* _Dataset records_:
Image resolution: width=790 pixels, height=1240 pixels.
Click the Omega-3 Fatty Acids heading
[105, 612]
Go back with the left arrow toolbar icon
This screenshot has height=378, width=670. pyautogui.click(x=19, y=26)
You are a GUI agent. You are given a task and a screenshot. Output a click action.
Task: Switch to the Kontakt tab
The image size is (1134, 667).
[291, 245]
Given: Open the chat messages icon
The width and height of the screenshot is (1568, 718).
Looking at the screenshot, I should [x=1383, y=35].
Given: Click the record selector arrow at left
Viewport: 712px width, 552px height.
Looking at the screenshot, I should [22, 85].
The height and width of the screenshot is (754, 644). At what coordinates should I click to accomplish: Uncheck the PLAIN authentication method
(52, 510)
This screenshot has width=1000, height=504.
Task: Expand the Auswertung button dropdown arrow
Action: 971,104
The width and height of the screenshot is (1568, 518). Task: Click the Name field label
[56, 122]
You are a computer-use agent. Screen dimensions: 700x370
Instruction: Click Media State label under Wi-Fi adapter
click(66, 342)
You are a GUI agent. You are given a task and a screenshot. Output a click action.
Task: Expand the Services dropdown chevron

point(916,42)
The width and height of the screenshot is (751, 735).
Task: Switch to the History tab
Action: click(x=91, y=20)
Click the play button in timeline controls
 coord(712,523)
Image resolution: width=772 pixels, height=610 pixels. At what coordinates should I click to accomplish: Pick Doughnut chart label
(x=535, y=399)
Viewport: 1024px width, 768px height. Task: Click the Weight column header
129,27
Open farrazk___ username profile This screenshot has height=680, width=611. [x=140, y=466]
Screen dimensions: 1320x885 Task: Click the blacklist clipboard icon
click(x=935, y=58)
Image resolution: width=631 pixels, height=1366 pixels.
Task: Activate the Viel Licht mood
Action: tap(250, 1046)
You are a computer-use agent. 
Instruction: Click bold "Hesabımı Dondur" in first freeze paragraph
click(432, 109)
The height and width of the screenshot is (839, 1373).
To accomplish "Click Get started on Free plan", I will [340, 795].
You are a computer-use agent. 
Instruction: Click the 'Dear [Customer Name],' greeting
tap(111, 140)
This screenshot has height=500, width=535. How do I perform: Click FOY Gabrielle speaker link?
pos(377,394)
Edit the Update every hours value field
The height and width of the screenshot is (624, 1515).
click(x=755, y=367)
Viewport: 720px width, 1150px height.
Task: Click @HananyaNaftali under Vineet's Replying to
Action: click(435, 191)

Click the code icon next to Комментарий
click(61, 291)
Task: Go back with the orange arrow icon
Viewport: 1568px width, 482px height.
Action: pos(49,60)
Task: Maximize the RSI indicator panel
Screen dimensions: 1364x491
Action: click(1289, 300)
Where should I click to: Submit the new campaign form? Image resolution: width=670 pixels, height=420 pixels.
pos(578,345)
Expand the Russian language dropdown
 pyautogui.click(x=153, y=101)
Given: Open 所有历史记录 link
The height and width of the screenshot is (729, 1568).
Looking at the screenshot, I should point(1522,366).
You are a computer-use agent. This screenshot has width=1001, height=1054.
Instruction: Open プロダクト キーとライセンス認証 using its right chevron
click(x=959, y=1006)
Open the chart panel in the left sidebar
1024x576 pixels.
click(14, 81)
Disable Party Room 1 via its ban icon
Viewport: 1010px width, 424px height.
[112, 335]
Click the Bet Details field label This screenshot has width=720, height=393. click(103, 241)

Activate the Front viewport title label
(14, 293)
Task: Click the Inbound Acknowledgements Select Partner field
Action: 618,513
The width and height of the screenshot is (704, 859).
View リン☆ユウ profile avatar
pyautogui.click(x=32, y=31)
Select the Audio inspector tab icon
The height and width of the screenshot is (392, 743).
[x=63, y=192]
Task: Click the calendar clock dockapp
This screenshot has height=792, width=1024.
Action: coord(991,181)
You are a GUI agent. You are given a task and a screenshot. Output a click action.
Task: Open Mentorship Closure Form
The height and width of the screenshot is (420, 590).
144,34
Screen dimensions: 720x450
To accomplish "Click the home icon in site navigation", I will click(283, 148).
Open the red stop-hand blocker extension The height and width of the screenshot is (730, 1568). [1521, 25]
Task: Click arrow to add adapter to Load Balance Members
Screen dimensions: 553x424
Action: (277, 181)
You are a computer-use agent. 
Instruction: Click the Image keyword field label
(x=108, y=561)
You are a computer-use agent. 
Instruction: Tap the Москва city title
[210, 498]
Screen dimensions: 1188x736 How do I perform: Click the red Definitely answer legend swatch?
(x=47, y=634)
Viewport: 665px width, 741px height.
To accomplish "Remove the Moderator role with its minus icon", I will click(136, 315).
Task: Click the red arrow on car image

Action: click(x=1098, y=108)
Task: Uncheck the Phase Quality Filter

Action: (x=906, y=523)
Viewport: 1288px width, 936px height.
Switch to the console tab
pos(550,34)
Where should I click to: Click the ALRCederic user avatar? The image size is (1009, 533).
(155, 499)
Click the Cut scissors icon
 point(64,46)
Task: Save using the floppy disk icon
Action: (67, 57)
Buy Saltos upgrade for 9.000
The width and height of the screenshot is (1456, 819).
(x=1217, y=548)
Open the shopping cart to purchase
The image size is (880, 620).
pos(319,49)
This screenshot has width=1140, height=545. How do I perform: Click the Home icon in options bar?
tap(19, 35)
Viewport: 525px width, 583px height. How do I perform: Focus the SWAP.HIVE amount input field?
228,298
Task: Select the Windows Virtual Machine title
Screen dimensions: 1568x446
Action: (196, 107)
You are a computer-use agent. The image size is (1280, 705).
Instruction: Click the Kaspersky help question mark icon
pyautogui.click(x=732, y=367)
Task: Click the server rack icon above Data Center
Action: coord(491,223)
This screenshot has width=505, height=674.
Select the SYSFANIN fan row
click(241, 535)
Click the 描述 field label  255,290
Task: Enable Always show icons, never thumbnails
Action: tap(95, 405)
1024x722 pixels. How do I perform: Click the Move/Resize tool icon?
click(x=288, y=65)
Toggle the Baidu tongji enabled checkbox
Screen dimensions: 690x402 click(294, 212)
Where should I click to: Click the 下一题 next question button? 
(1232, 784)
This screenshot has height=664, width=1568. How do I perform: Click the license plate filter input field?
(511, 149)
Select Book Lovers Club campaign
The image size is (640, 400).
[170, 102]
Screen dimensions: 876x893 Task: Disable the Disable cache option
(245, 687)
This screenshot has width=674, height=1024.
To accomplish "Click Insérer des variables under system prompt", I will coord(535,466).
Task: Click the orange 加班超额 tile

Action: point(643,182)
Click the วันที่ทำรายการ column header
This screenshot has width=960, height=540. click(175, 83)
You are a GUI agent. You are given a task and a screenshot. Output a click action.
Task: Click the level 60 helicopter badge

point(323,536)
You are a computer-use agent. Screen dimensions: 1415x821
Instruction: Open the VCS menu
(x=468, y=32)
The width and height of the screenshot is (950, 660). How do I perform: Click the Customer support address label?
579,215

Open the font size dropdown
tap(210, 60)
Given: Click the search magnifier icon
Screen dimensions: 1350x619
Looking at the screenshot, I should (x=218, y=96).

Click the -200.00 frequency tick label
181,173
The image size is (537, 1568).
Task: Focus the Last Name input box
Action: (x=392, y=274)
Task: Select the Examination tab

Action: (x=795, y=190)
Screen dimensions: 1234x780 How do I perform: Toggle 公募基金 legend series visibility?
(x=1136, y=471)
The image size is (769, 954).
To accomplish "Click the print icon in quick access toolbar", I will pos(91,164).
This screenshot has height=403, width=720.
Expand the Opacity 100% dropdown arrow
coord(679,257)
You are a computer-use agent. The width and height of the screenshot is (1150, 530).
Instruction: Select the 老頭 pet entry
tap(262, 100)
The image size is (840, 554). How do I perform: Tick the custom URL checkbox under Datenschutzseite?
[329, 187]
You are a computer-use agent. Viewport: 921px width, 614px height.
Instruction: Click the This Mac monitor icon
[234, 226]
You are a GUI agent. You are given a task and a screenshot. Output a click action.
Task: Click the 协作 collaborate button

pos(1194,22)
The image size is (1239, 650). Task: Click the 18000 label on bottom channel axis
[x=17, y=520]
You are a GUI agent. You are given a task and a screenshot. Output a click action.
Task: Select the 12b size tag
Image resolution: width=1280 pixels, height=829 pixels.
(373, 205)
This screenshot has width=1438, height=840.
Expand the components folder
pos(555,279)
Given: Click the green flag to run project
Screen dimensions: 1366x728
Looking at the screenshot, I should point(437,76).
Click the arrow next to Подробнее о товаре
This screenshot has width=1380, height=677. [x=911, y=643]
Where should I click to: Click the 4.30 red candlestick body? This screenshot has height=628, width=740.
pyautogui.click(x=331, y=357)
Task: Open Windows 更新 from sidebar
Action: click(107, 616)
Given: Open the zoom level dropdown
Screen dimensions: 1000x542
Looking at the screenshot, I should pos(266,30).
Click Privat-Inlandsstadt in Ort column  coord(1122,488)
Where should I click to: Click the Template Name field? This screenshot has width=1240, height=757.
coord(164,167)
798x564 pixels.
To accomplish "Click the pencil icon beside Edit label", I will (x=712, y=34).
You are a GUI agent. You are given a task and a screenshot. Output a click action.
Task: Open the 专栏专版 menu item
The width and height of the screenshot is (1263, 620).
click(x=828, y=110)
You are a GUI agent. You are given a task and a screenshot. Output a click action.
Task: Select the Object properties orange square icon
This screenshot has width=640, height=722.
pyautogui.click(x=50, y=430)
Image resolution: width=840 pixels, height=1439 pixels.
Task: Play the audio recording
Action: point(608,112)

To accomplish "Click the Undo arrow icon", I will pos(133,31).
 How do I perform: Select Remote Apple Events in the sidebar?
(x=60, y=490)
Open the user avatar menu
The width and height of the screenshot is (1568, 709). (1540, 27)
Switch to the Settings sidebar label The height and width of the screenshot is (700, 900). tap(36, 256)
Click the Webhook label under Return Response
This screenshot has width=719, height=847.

* _Task description_: Copy every line of the data where "Edit" is found.

* _Solution_:
Edit the Update every hours value field
To accomplish "Click the pencil icon beside Edit label", I will (x=712, y=34).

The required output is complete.